### PROBLEM DETAILS
Please give the data again in full, exactly as it reads.

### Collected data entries
:::
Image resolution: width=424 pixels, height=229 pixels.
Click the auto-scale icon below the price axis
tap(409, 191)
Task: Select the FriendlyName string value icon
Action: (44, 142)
:::
### SOLUTION TO THIS EXERCISE
Image resolution: width=424 pixels, height=229 pixels.
Click the auto-scale icon below the price axis
tap(409, 191)
Task: Select the FriendlyName string value icon
Action: (44, 142)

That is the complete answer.